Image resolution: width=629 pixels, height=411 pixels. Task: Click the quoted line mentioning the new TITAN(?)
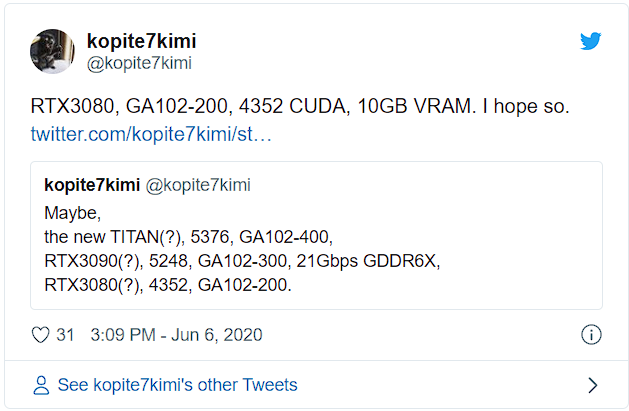(x=189, y=237)
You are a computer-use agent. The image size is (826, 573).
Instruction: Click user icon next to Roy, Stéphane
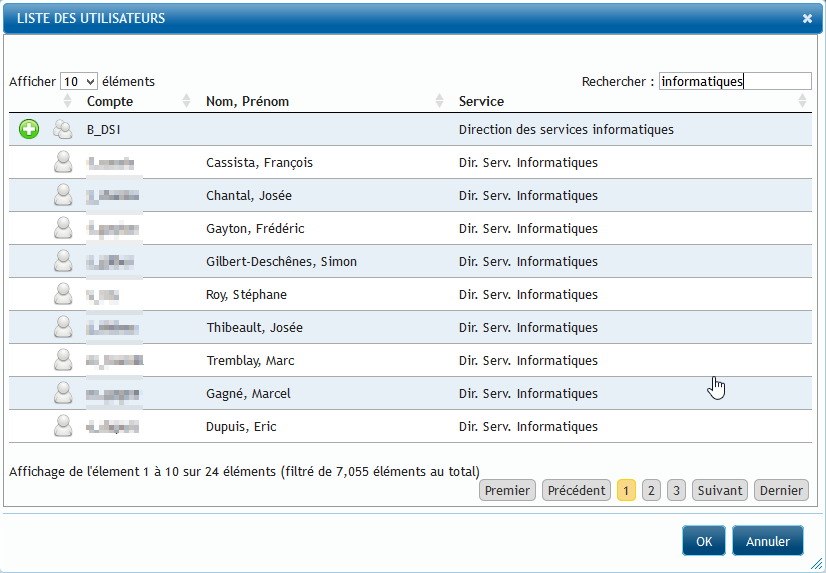pyautogui.click(x=63, y=294)
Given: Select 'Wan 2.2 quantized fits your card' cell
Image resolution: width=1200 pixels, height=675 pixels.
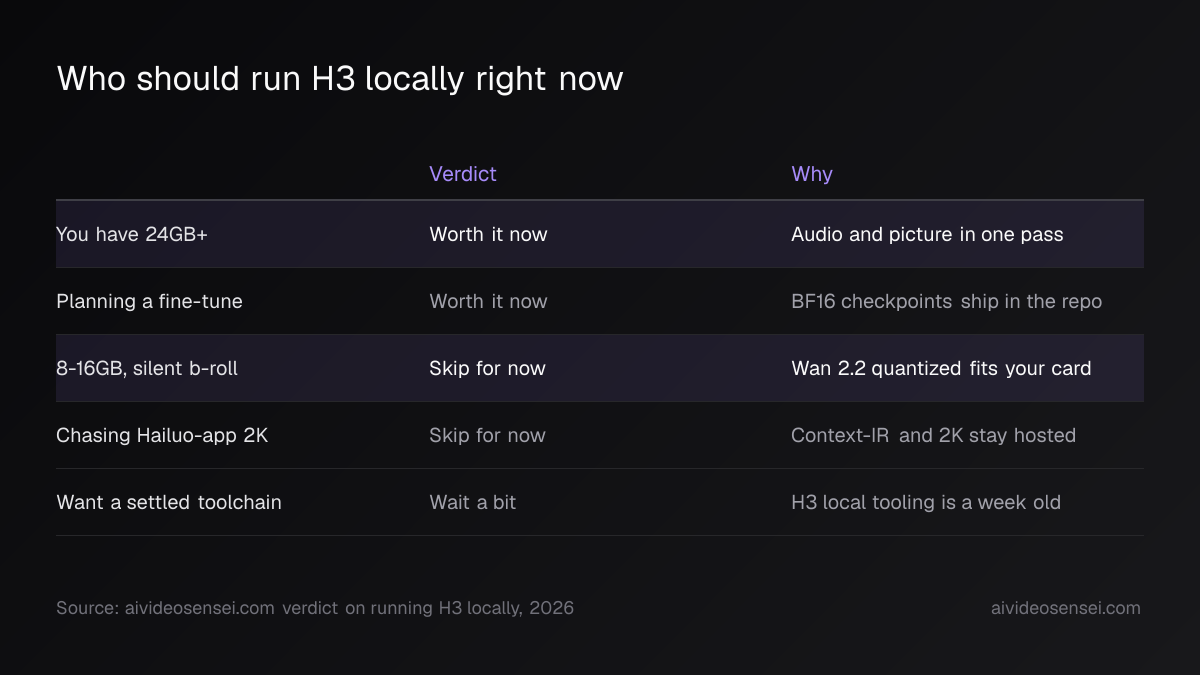Looking at the screenshot, I should 941,368.
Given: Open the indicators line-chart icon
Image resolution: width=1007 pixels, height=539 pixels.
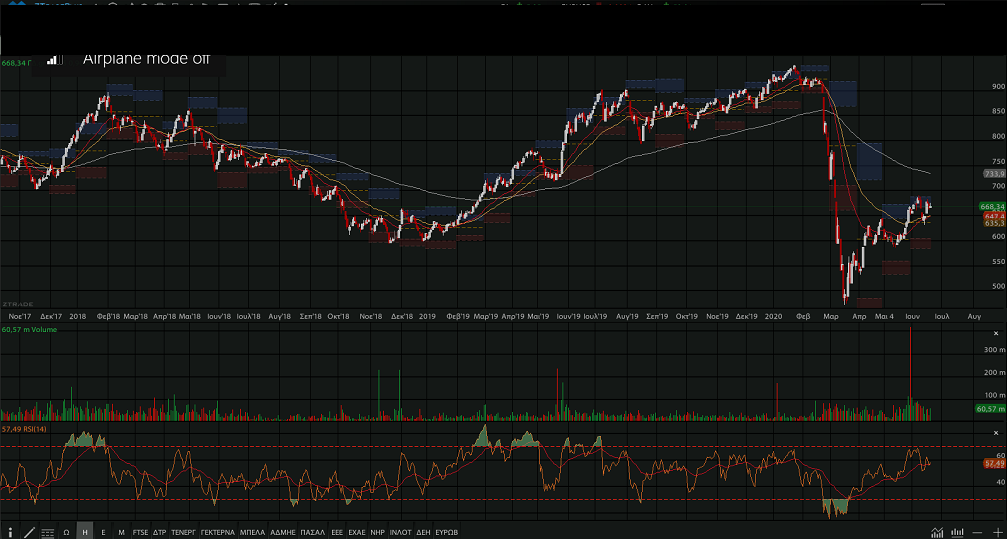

================================

For this exercise, output the records exactly but omit their pictures.

* [Output for this task]:
Image resolution: width=629 pixels, height=411 pixels. Task: Click the quoted line mentioning the new TITAN(?)
(x=189, y=237)
You are a computer-use agent. The image size is (826, 573).
Instruction: Click user icon next to Roy, Stéphane
pyautogui.click(x=63, y=294)
Given: Select 'Wan 2.2 quantized fits your card' cell
Image resolution: width=1200 pixels, height=675 pixels.
Looking at the screenshot, I should 941,368.
Given: Open the indicators line-chart icon
Image resolution: width=1007 pixels, height=539 pixels.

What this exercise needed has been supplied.